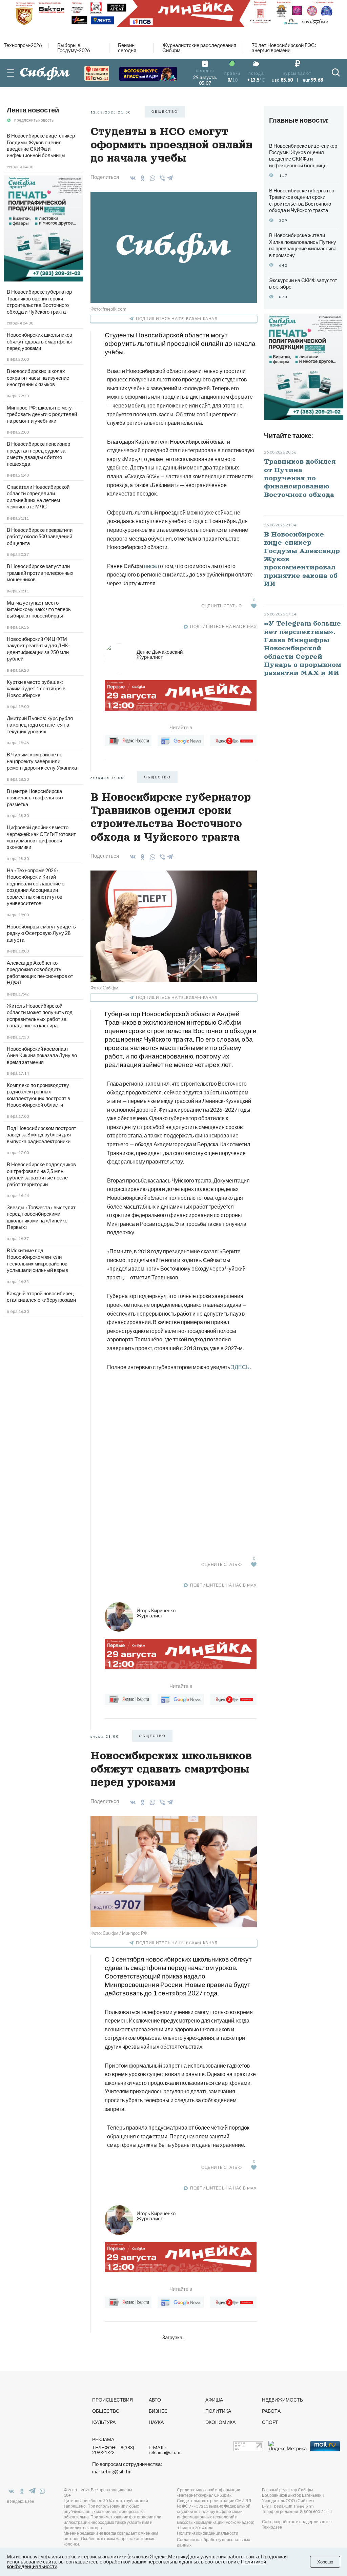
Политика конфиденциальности (207, 2533)
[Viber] (161, 178)
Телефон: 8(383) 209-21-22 (113, 2450)
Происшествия (112, 2400)
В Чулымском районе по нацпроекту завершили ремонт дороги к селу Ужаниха (42, 761)
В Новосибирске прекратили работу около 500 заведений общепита (40, 536)
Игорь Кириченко (156, 1613)
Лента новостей (33, 110)
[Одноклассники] (141, 178)
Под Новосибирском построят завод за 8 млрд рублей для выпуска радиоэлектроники (41, 1134)
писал (151, 566)
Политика (218, 2411)
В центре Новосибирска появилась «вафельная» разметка (35, 797)
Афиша (214, 2400)
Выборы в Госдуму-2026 (73, 48)
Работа (271, 2411)
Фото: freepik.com (108, 309)
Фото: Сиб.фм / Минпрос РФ (118, 1933)
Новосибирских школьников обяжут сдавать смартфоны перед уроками (39, 341)
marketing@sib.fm (111, 2471)
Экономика (220, 2422)
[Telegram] (170, 177)
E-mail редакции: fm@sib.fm (288, 2506)
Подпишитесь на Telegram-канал (176, 318)
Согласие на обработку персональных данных (213, 2542)
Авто (155, 2400)
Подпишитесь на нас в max (223, 626)
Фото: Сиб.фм (104, 987)
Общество (106, 2411)
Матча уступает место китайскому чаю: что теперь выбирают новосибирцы (39, 609)
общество (164, 111)
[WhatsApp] (151, 178)
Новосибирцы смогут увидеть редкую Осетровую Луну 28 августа (41, 933)
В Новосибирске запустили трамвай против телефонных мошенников (40, 572)
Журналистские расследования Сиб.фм (199, 48)
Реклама (103, 2439)
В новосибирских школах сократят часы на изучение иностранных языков (38, 377)
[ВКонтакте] (131, 178)
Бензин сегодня (127, 48)
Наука (156, 2422)
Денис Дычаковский (160, 654)
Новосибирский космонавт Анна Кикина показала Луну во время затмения (42, 1055)
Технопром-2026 (23, 45)
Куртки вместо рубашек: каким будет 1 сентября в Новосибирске (36, 688)
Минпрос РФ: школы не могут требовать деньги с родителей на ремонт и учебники (42, 414)
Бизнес (158, 2411)
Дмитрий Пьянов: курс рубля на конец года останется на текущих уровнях (40, 724)
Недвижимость (282, 2400)
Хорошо (325, 2561)
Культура (104, 2422)
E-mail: (165, 2450)
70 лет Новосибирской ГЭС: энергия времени (284, 48)
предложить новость (34, 120)
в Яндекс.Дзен (20, 2501)
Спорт (270, 2422)
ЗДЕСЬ (240, 1367)
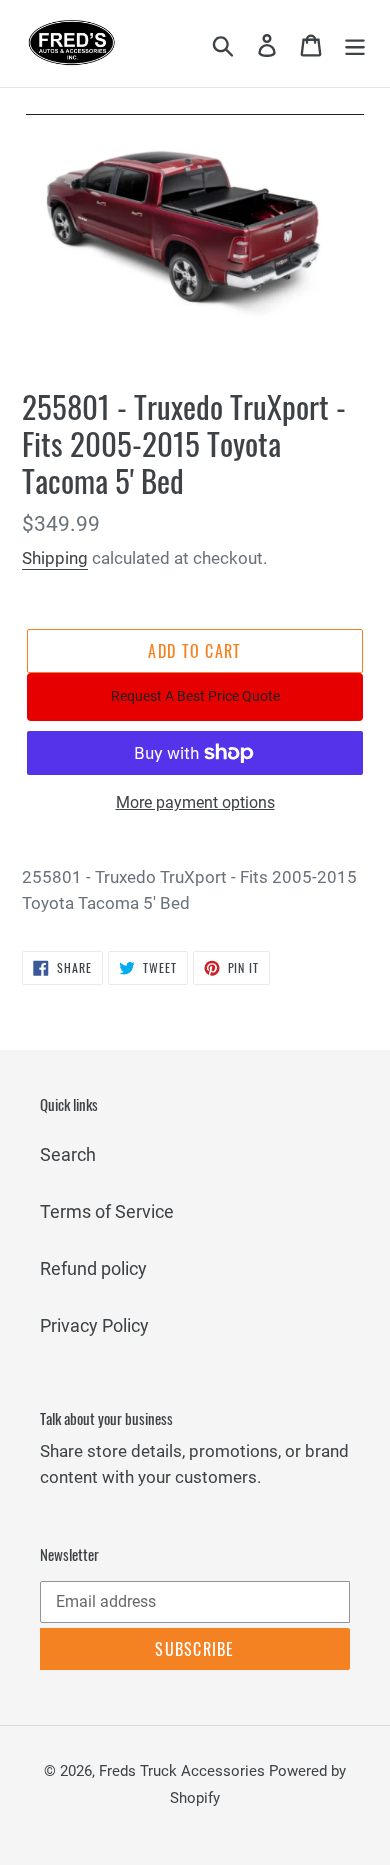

○ ○ ○ ○ ○ ○ ○

■ **Assignment**:
Copy the stretch of the records above that runs from the line with "Политика (218, 2411)" through the line with "Денис Дычаковский (160, 654)". Both end lines belong in the copy, and nothing else does.

■ **Solved exercise**:
Политика (218, 2411)
В центре Новосибирска появилась «вафельная» разметка (35, 797)
Афиша (214, 2400)
Выборы в Госдуму-2026 (73, 48)
Работа (271, 2411)
Фото: freepik.com (108, 309)
Фото: Сиб.фм / Минпрос РФ (118, 1933)
Новосибирских школьников обяжут сдавать смартфоны перед уроками (39, 341)
marketing@sib.fm (111, 2471)
Экономика (220, 2422)
[Telegram] (170, 177)
E-mail редакции: fm@sib.fm (288, 2506)
Подпишитесь на Telegram-канал (176, 318)
Согласие на обработку персональных данных (213, 2542)
Авто (155, 2400)
Подпишитесь на нас в max (223, 626)
Фото: Сиб.фм (104, 987)
Общество (106, 2411)
Матча уступает место китайскому чаю: что теперь выбирают новосибирцы (39, 609)
общество (164, 111)
[WhatsApp] (151, 178)
Новосибирцы смогут увидеть редкую Осетровую Луну 28 августа (41, 933)
В Новосибирске запустили трамвай против телефонных мошенников (40, 572)
Журналистские расследования Сиб.фм (199, 48)
Реклама (103, 2439)
В новосибирских школах сократят часы на изучение иностранных языков (38, 377)
[ВКонтакте] (131, 178)
Бензин сегодня (127, 48)
Наука (156, 2422)
Денис Дычаковский (160, 654)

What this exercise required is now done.